El jefe de Mercedes-AMG Petronas Formula One Team, Toto Wolff, restó importancia al choque y la tensión surgida entre sus pilotos, Kimi Antonelli y George Russell, tras el incidente protagonizado durante la carrera esprint del Gran Premio de Canadá.
Toto Wolff minimizó la tensión entre Kimi Antonelli y George Russell tras su choque en Canadá y permitió que ambos sigan luchando libremente por el liderato de la F1.
El jefe de Mercedes-AMG Petronas Formula One Team, Toto Wolff, restó importancia al choque y la tensión surgida entre sus pilotos, Kimi Antonelli y George Russell, tras el incidente protagonizado durante la carrera esprint del Gran Premio de Canadá.
La maniobra entre ambos pilotos provocó el enfado de Antonelli, actual líder del campeonato mundial, quien acusó a Russell de haber realizado una acción “desleal” y consideró que debía ser sancionado. Sin embargo, Wolff aseguró que la situación quedó aclarada después de varias conversaciones internas antes de la carrera principal en el circuito Gilles Villeneuve.

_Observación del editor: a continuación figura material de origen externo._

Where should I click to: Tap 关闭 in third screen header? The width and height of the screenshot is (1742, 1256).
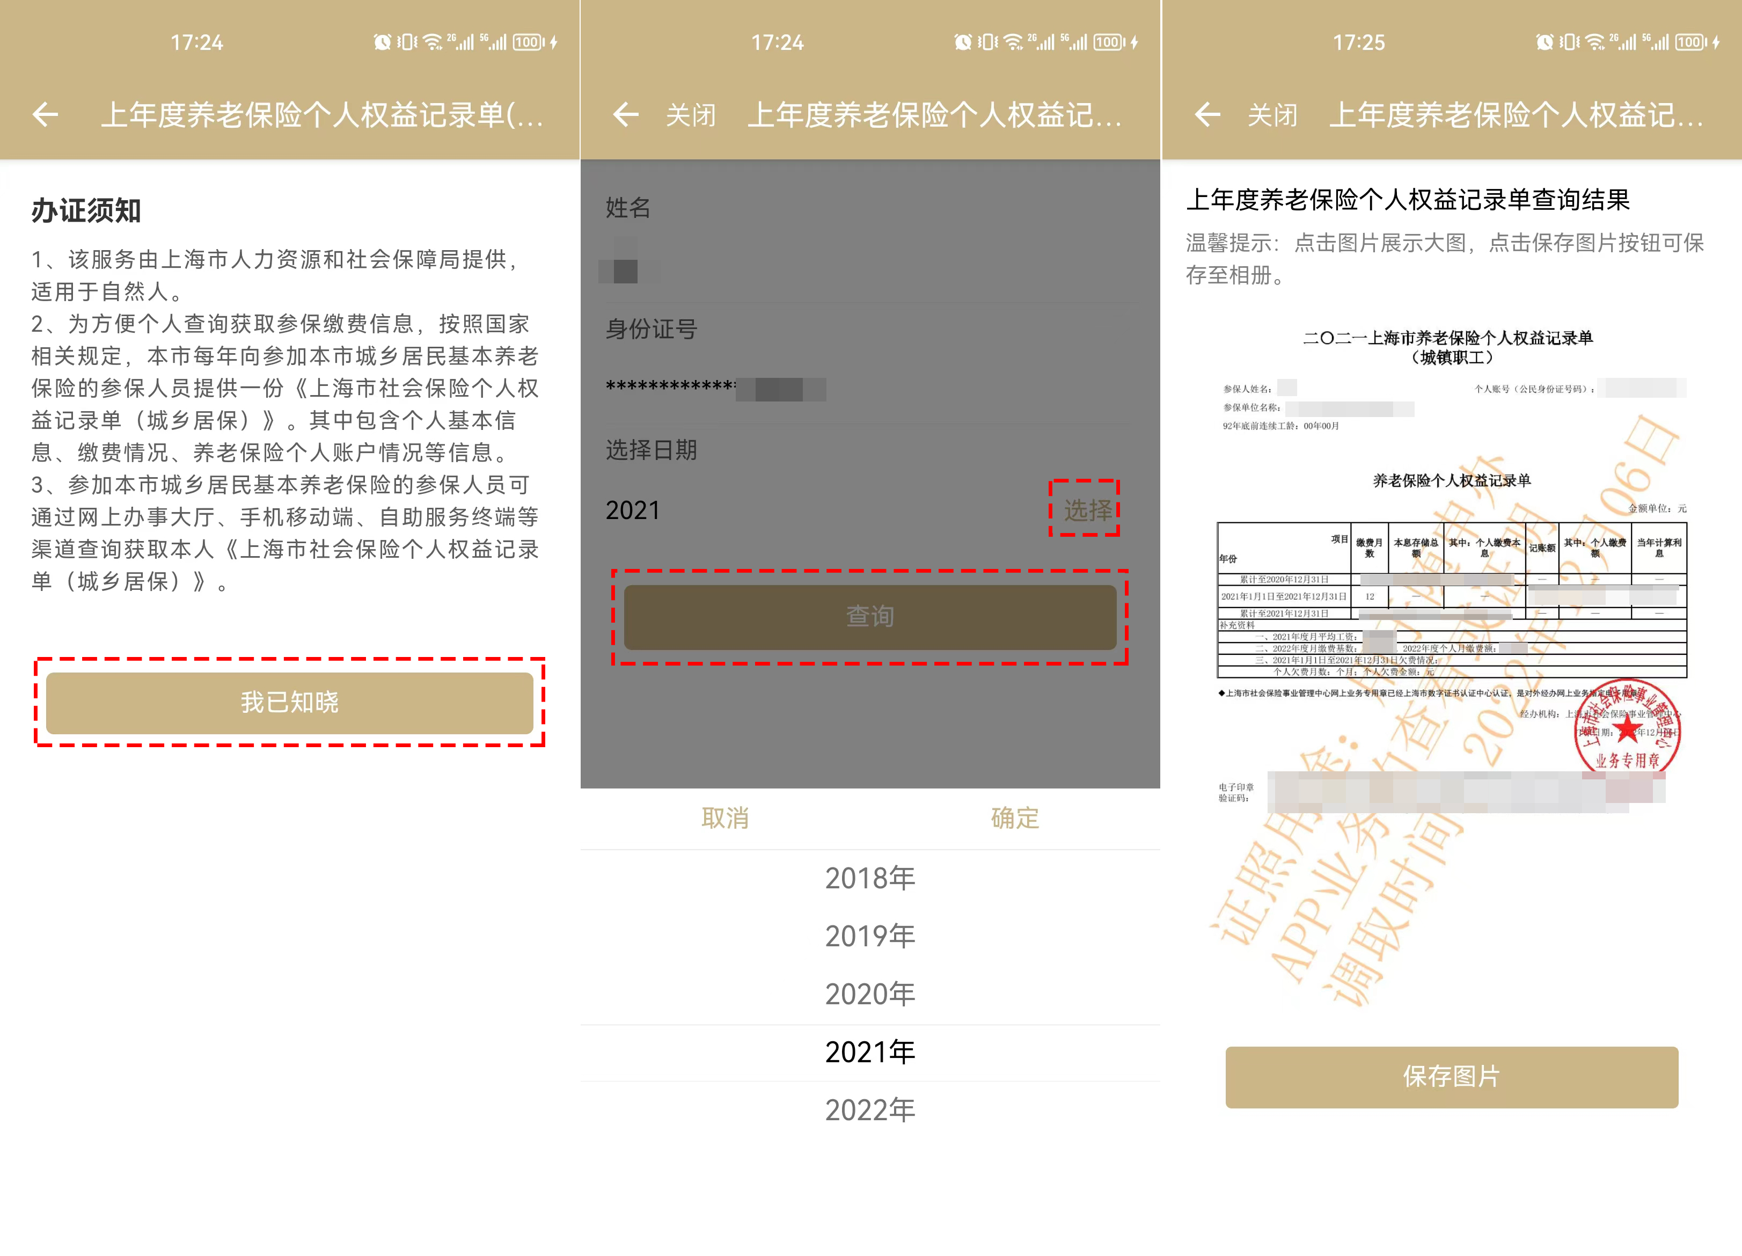coord(1272,115)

El directivo austríaco comparó el momento actual con las históricas rivalidades internas que Mercedes vivió entre Nico Rosberg y Lewis Hamilton durante las temporadas 2015 y 2016, aunque dejó claro que el equipo confía plenamente en la madurez de sus pilotos.

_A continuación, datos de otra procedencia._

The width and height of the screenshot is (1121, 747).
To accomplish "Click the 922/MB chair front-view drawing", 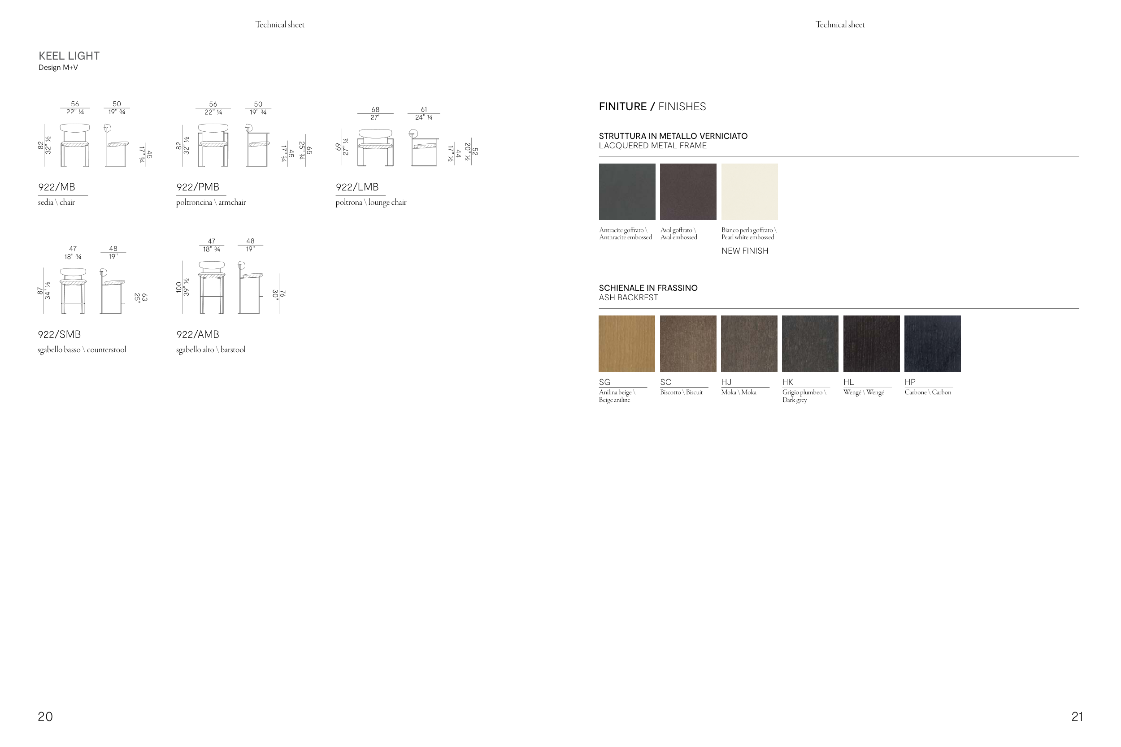I will 75,145.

“Fue una buena lucha, como debe ser el deporte cuando hay una batalla dentro del equipo”, explicó Wolff, quien además aseguró que ambos corredores tienen libertad para competir con agresividad siempre que eviten el contacto en pista.
La tensión añade un ingrediente especial al Gran Premio de Canadá, donde Russell saldrá desde la pole position por tercera vez consecutiva en Montreal. El británico busca recortar los 18 puntos de diferencia que Antonelli mantiene en la clasificación general.

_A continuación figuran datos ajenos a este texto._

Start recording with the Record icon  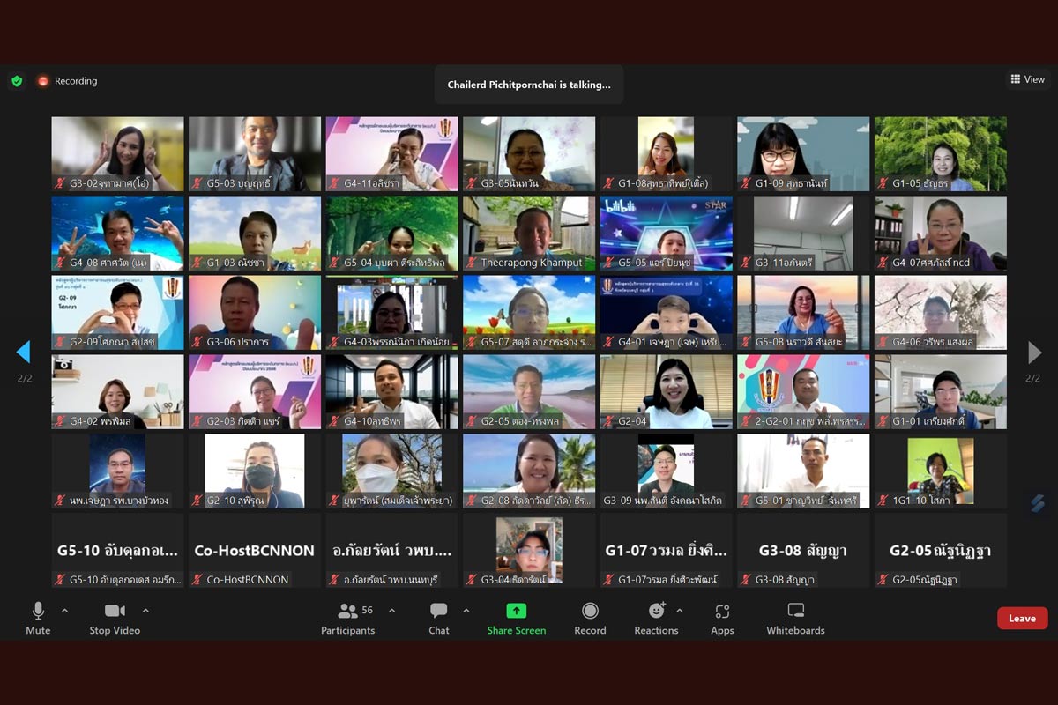click(x=590, y=612)
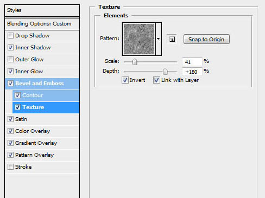Screen dimensions: 265x198
Task: Toggle the Link with Layer checkbox
Action: coord(156,80)
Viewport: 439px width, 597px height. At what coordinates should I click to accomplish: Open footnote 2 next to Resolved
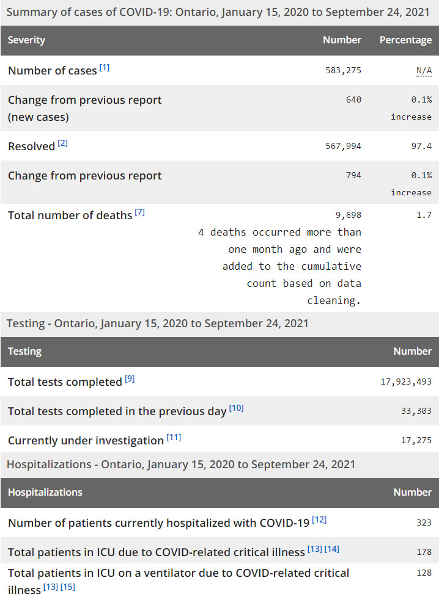[63, 143]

Por su parte, el joven talento italiano de apenas 19 años intentará conseguir su cuarta victoria consecutiva para ampliar aún más su ventaja al frente del campeonato y consolidarse como la gran revelación de la temporada 2026 en la Fórmula 1.
A pesar del choque del sábado, ambos pilotos intentaron rebajar públicamente la polémica al final de la jornada, aunque la rivalidad interna en Mercedes promete seguir siendo uno de los grandes focos de atención del campeonato.